TO BE DONE :: Switch "text field" to "input box" in the records from the line with "The height and width of the screenshot is (312, 416)." to the line with "click(x=166, y=126)", and reproduce only those lines with nothing else altered.

______________________________

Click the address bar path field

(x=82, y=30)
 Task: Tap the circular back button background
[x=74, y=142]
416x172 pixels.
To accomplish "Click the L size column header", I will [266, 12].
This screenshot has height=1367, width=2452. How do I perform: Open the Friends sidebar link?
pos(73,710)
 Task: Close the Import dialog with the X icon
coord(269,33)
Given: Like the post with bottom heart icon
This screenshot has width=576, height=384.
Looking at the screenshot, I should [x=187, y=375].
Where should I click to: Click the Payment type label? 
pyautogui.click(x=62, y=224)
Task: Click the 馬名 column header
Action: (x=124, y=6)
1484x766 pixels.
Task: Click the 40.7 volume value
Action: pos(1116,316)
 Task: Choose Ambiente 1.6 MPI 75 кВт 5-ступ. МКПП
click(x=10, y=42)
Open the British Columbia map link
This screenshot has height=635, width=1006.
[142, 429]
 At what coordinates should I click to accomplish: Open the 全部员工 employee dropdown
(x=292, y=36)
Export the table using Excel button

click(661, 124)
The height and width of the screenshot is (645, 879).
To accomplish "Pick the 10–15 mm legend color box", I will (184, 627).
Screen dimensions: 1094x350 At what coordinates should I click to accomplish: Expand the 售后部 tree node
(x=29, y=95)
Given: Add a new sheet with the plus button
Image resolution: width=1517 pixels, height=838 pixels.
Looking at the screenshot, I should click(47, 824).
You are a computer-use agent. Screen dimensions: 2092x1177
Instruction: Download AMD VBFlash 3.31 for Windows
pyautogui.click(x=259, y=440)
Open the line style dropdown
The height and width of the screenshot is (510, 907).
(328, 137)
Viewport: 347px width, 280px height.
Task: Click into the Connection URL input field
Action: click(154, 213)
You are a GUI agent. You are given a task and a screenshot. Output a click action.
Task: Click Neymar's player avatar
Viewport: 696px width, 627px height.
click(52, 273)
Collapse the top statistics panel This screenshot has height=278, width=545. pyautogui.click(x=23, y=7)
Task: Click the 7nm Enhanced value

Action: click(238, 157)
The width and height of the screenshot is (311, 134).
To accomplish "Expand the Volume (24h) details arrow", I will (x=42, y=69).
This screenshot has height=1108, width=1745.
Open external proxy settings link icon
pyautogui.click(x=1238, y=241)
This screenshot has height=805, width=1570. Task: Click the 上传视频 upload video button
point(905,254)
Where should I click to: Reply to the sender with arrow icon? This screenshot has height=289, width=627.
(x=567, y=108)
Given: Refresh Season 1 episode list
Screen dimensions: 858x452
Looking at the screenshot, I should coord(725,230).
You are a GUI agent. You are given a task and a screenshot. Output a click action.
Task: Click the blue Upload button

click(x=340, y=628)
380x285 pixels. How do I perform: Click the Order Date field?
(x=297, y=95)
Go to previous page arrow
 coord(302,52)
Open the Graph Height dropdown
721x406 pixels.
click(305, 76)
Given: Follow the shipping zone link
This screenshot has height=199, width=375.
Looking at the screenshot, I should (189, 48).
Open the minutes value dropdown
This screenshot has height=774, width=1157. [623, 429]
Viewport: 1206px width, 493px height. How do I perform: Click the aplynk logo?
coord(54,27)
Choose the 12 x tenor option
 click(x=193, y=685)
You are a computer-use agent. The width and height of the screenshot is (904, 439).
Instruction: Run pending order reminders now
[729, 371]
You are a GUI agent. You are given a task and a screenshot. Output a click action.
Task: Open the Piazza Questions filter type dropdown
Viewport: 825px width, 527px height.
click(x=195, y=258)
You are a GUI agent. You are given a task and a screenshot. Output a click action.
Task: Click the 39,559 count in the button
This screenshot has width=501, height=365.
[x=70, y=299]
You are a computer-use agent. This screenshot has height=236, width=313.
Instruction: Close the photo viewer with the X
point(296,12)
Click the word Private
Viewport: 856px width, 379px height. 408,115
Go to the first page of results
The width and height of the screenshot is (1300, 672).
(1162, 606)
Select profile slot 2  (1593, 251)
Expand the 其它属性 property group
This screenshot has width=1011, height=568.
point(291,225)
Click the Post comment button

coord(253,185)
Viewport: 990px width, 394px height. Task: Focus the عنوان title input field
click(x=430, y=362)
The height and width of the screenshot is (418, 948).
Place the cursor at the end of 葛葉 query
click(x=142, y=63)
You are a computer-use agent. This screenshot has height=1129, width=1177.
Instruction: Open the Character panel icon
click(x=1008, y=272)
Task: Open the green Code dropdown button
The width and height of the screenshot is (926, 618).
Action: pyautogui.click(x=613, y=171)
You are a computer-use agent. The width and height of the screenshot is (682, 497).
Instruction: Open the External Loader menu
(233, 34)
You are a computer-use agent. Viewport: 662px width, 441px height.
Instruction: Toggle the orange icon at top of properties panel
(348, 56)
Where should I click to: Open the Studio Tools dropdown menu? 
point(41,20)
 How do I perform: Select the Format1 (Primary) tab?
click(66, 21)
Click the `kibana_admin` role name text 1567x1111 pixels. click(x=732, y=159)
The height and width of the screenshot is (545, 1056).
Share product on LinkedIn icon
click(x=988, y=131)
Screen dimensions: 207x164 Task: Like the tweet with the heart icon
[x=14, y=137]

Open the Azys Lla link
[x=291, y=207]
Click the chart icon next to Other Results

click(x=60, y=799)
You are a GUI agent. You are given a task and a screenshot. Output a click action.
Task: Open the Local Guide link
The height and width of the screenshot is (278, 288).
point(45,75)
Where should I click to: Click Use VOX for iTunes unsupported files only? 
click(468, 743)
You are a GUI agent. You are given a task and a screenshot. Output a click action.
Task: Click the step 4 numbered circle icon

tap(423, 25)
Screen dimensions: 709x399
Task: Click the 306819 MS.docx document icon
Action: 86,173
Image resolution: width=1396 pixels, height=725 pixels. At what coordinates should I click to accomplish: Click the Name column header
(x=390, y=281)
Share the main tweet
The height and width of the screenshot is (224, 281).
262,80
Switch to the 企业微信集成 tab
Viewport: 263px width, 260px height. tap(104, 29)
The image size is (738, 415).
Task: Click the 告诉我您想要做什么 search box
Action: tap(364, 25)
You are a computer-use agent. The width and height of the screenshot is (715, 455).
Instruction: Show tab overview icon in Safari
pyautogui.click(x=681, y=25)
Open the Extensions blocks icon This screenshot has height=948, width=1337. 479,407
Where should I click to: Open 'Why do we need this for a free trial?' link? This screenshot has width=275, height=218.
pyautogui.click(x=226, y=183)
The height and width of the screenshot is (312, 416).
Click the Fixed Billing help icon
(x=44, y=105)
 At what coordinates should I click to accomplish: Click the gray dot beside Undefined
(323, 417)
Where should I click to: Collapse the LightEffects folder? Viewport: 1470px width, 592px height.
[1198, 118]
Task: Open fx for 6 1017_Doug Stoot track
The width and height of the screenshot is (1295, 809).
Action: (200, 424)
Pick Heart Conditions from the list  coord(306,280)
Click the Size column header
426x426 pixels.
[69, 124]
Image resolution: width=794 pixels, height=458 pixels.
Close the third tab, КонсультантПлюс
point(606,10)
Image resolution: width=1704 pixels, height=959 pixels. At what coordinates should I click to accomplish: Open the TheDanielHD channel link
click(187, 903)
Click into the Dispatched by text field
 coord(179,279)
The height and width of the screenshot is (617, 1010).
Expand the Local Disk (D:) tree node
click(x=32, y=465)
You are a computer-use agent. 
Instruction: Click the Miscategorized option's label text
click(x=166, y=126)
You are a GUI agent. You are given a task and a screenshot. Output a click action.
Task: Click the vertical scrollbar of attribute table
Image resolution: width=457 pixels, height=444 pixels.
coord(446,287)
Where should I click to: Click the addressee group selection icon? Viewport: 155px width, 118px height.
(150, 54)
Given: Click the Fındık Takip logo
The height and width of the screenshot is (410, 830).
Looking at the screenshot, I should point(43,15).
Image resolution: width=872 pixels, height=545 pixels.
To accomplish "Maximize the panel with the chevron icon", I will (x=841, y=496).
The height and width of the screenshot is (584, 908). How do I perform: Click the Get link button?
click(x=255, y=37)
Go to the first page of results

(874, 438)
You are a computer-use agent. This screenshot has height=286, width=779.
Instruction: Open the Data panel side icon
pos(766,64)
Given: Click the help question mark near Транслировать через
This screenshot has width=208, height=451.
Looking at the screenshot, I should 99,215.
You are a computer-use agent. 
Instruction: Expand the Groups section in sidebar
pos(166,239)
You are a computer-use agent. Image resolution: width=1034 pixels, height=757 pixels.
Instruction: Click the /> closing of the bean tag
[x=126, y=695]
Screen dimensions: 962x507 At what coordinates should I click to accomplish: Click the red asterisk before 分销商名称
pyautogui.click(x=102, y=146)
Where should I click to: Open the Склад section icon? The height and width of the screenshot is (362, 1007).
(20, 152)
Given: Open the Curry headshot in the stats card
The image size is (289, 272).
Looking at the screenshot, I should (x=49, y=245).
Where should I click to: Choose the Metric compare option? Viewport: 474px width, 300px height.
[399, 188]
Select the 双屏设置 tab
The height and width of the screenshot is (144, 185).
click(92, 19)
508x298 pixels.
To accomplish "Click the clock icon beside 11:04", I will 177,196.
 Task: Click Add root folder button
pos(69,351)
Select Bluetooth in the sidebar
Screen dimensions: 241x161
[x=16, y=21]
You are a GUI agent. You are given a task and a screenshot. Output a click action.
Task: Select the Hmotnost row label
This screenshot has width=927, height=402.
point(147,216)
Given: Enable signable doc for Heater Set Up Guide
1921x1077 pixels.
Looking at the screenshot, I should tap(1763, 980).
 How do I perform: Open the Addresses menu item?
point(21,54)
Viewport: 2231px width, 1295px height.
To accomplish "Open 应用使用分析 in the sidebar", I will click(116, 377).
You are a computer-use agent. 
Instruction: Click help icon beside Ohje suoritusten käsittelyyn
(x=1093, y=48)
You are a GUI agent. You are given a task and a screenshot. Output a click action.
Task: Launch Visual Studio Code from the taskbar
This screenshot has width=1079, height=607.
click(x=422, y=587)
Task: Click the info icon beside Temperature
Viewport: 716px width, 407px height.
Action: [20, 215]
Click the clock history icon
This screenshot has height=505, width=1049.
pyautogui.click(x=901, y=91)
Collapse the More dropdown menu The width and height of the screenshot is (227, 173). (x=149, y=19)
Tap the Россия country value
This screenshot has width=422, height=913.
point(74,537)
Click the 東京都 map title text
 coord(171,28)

______________________________

OUTPUT FOR THIS EXERCISE ::
The height and width of the screenshot is (312, 416).
Click the Fixed Billing help icon
(x=44, y=105)
 At what coordinates should I click to accomplish: Click the gray dot beside Undefined
(323, 417)
Where should I click to: Collapse the LightEffects folder? Viewport: 1470px width, 592px height.
[1198, 118]
Task: Open fx for 6 1017_Doug Stoot track
The width and height of the screenshot is (1295, 809).
Action: (200, 424)
Pick Heart Conditions from the list  coord(306,280)
Click the Size column header
426x426 pixels.
[69, 124]
Image resolution: width=794 pixels, height=458 pixels.
Close the third tab, КонсультантПлюс
point(606,10)
Image resolution: width=1704 pixels, height=959 pixels. At what coordinates should I click to accomplish: Open the TheDanielHD channel link
click(187, 903)
Click into the Dispatched by input box
 coord(179,279)
The height and width of the screenshot is (617, 1010).
Expand the Local Disk (D:) tree node
click(x=32, y=465)
You are a computer-use agent. 
Instruction: Click the Miscategorized option's label text
click(x=166, y=126)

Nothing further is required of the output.